Однако король, обжегшийся на выкрутасах вокруг предыдущего обручения, рассуждал иначе. Он обратился прямо к Екатерине, прося ее позволить Александре отречься от своей веры. Получив отказ, король уступил и присоединился к мнению Рейтерхольма: пожалуй, юная королева может перейти в лютеранство уже в Швеции; впрочем, она и сама объявила, что намерена так поступить.
Взаимное чувство между шведским наследным принцем и российской великой княжной было, вне сомнения, истинным, однако за кулисами велась другая игра. Екатерина требовала от Швеции обязательства участвовать в ожидавшейся войне России против Франции, а кроме того, сомневаясь в надежности устного обещания короля, пожелала, чтобы он письменно заверил, что за Александрой будет сохранена свобода совести.
Юный король Густав IV Адольф, граф Хага. Королевская библиотека (Стокгольм)
Это последнее требование являлось одним из пунктов документа, подписать который короля попросили в самый день обручения, 22 сентября, всего за час до того, как он должен был отправиться во дворец! Поскольку прежде король уже устно обещал Александре полную свободу совести, он счел письменное заверение излишним; в гневе он изорвал бумагу в клочки. После того как король выставил ненавистного Рейтерхольма из комнаты, Стединку удалось убедить Густава Адольфа написать бумагу следующего содержания: «Надеюсь, императрица настолько знает меня, что не сомневается в нерушимости моих обещаний. Даю ей мое честное слово, что не буду отлучать великую княжну, мою будущую супругу, от отправления ее веры при условии соблюдения установлений шведских законов. Я не стану также прибегать к каким-либо убеждениям с целью склонить ее к смене вероисповедания».
О начале большого бала, устроенного по случаю обручения, было уже объявлено, и Екатерина, гости и духовенство собрались в тронном зале. После долгого ожидания Екатерина наконец получила записку короля.

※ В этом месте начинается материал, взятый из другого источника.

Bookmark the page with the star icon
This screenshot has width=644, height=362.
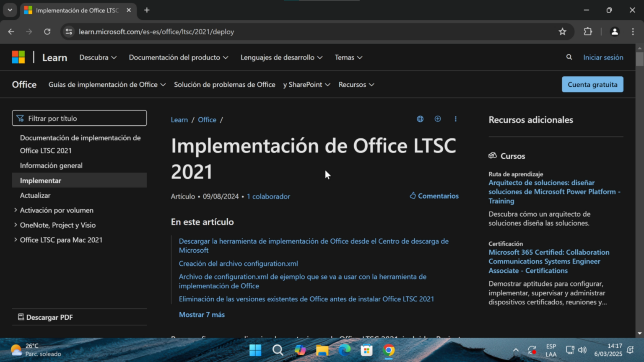tap(562, 31)
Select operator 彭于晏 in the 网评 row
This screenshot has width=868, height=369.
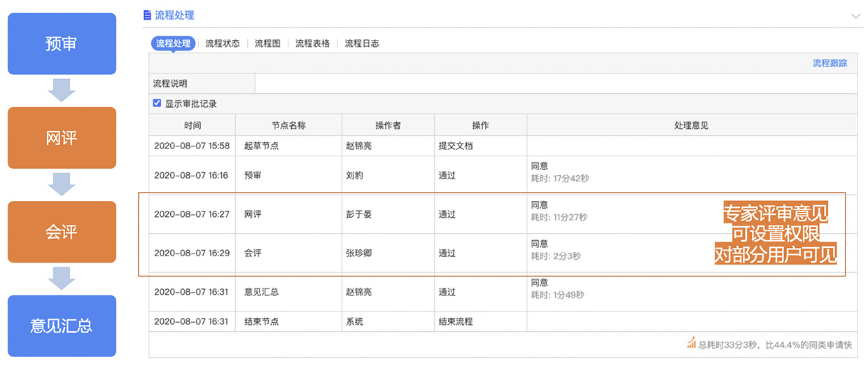click(359, 214)
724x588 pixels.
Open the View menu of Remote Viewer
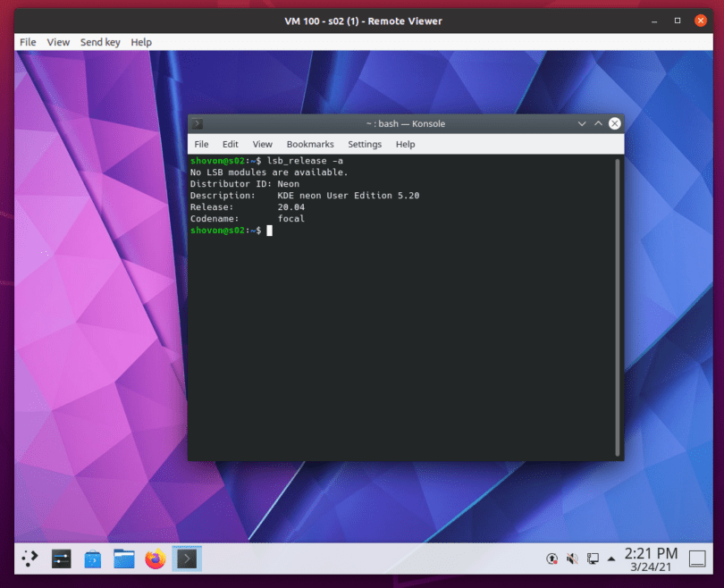(58, 42)
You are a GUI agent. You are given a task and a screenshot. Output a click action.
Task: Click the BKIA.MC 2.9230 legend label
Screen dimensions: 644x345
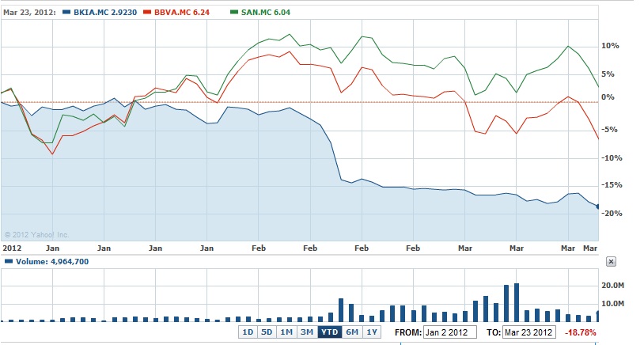(x=105, y=13)
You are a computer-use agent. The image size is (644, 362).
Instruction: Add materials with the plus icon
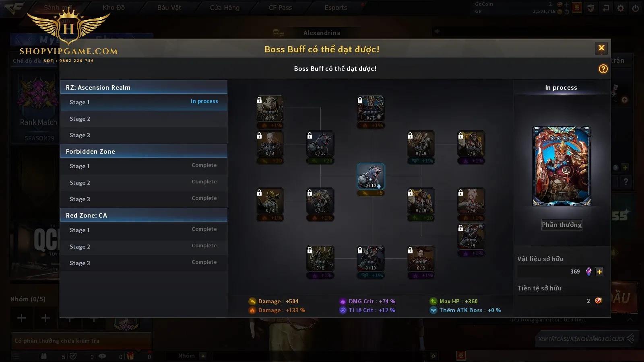pos(599,272)
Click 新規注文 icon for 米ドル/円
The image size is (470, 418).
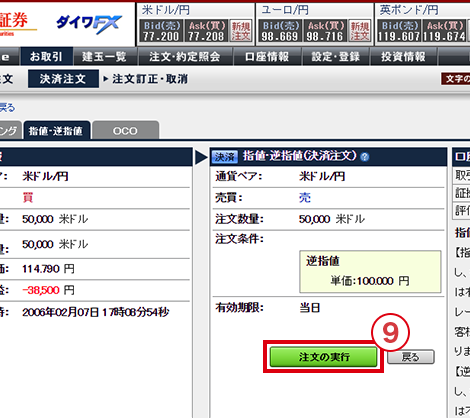241,31
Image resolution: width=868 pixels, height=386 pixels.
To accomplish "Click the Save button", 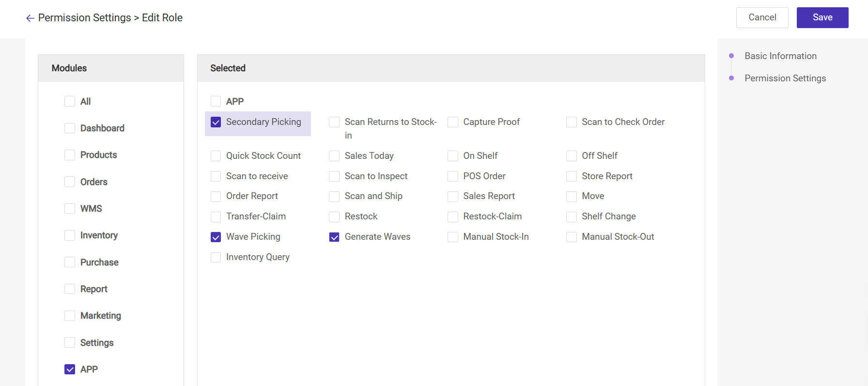I will [x=822, y=17].
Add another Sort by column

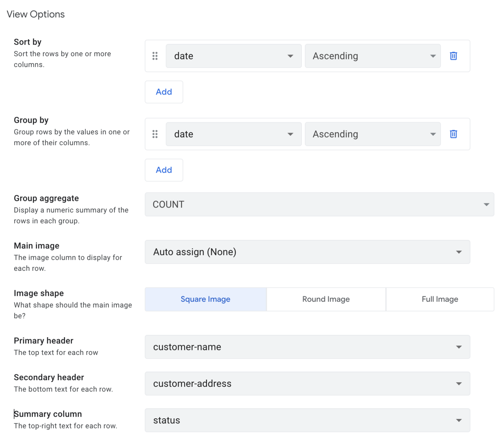point(164,92)
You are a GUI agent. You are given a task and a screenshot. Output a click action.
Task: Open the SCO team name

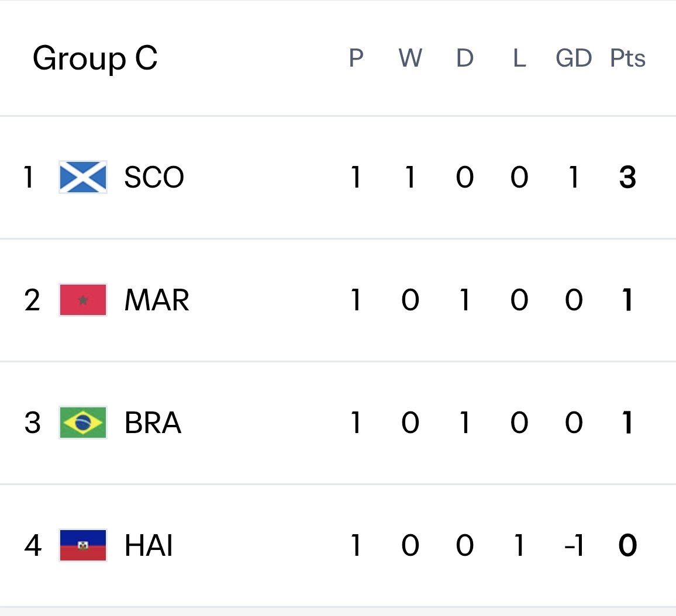click(154, 177)
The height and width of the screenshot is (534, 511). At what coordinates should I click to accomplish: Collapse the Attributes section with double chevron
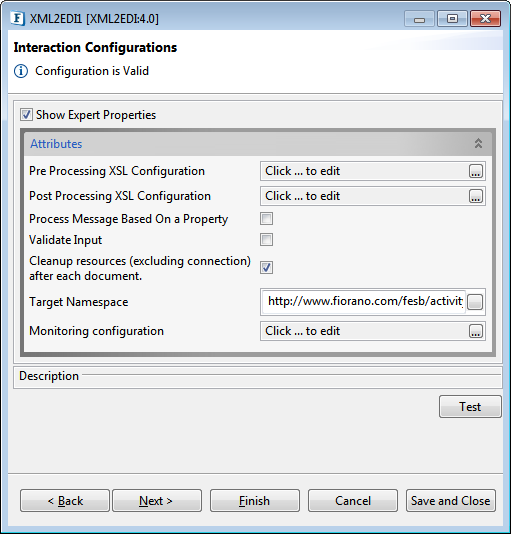click(x=478, y=143)
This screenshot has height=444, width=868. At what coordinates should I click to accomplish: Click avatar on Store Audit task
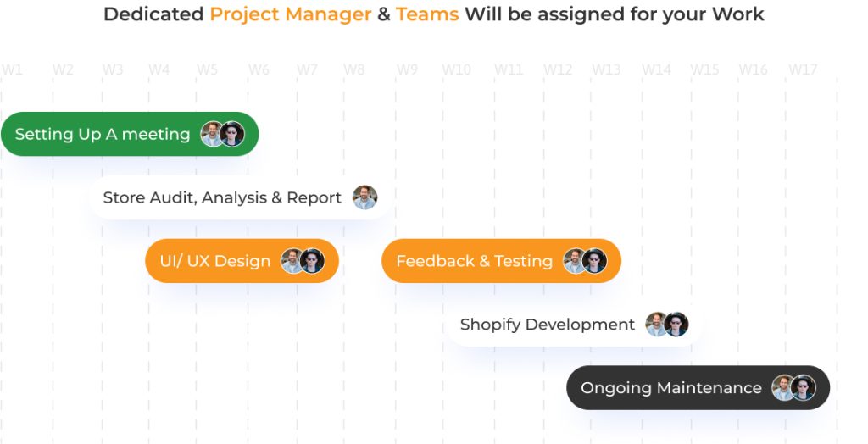[x=364, y=197]
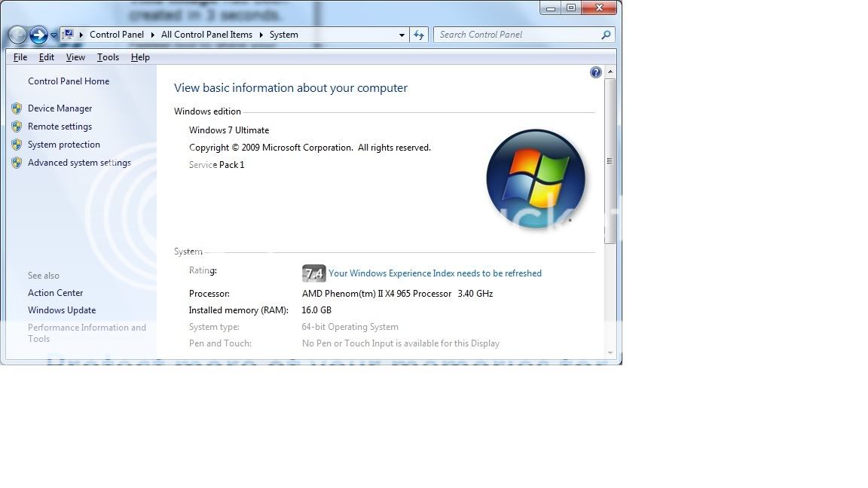868x488 pixels.
Task: Open the File menu
Action: pyautogui.click(x=20, y=57)
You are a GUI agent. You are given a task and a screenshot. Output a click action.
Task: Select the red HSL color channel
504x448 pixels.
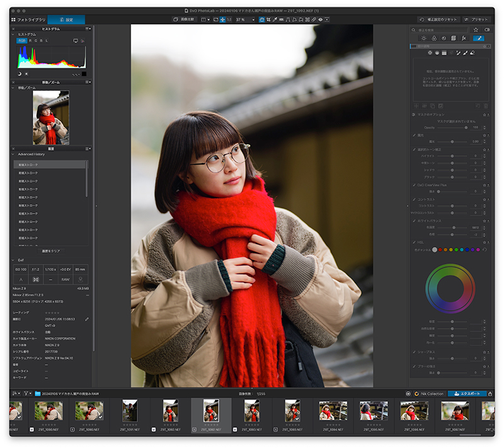(x=440, y=250)
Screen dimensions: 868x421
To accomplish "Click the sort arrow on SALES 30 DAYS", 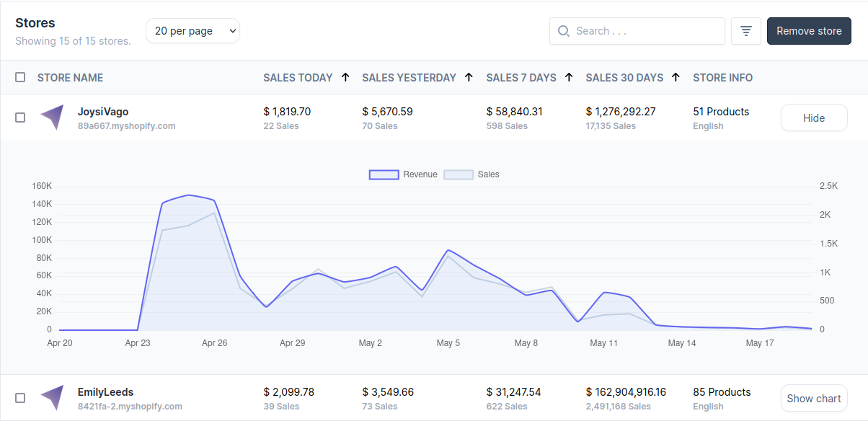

Как и ожидалось, она зацепилась за формулировку «при условии соблюдения установлений шведских законов», церемония была отменена, и гостям оставалось разъехаться по домам.
Оскорбленная императрица поняла, что ее планы разрушены семнадцатилетним шведским королем, и на репутации Рейтерхольма появилось еще одно пятно. «Так из-за упрямства и суеверности Густава Адольфа, – писал фон Стединк, – провалился план, благодаря которому Швеция заняла бы место среди великих держав».
Великая княжна Александра, дочь великого князя Павла и внучка Екатерины II
Гаврила Державин (1743–1816) был придворным поэтом Екатерины и написал на обручение Густава IV Адольфа и Александры несколько стихотворений, в частности, это.
ПОБЕДА КРАСОТЫ
Хор для оркестра Гаврила Державин
В защиту истинного учения
Орлы и львы соединились,
Героев храбрых полк возрос,
С громами громы помирились,
Поцеловался с Шведом Росс.
Сияньем, Север, украшайся,
Блистай, Петров и Карлов дом;
Екатерина, утешайся
Сим славным рук твоих плодом.
Гряди, монарх, на высоту,
Как солнце, в брачный твой чертог;
Являй народу красоту
В лучах любви твоей, как бог!
Сияньем, Север, украшайся,
Блистай, Петров и Карлов дом;
Екатерина, утешайся
Сим славным рук твоих плодом.
Младая, нежная царевна!
Пленив красой твоей царя,
Взаимно вечно будь им пленна,
Цвети, как роза, как заря.
Сияньем, Север, украшайся,
Блистай, Петров и Карлов дом;
Екатерина, утешайся
Сим славным рук твоих плодом.
Родители любезны, нежны!
Что ваши чувствуют сердца?
В усердьи льем мы токи слезны,
А ваша радость без конца.
Сияньем, Север, украшайся,
Блистай, Петров и Карлов дом;
Екатерина, утешайся
Сим славным рук твоих плодом!
Да будет век благословенна
Порфироносная чета,
В России, в Швеции насажденна
Премудрость, храбрость, красота!
Сияньем, Север, украшайся,
Блистай, Петров и Карлов дом;
Екатерина, утешайся
Сим славным рук твоих плодом.
К чему эта принципиальность? Улаживались вопросы и посложнее, когда того требовали династические интересы. Возможно, религиозные аргументы действительно сыграли свою роль: для Екатерины, которая сама перешла из лютеранства в православную веру, наверняка было важно показать своим новым соотечественникам, что перемена ею вероисповедания не была только внешней, а религиозные убеждения короля были хорошо известны. «Тот, кто верует в триединого Бога, всегда будет им охраняем, – писал он своему камер-юнкеру Класу Флемингу, находившемуся с ним в Петербурге, – в особенности когда защищает истинное учение, в котором я рожден и защищать которое есть моя постоянная и строжайшая обязанность». Но, возможно, больше всего короля раздражала навязываемая императрицей опека – он устал от опекунства, и не только с русской стороны. Противостоя Екатерине, он противостоял и Рейтер-хольму.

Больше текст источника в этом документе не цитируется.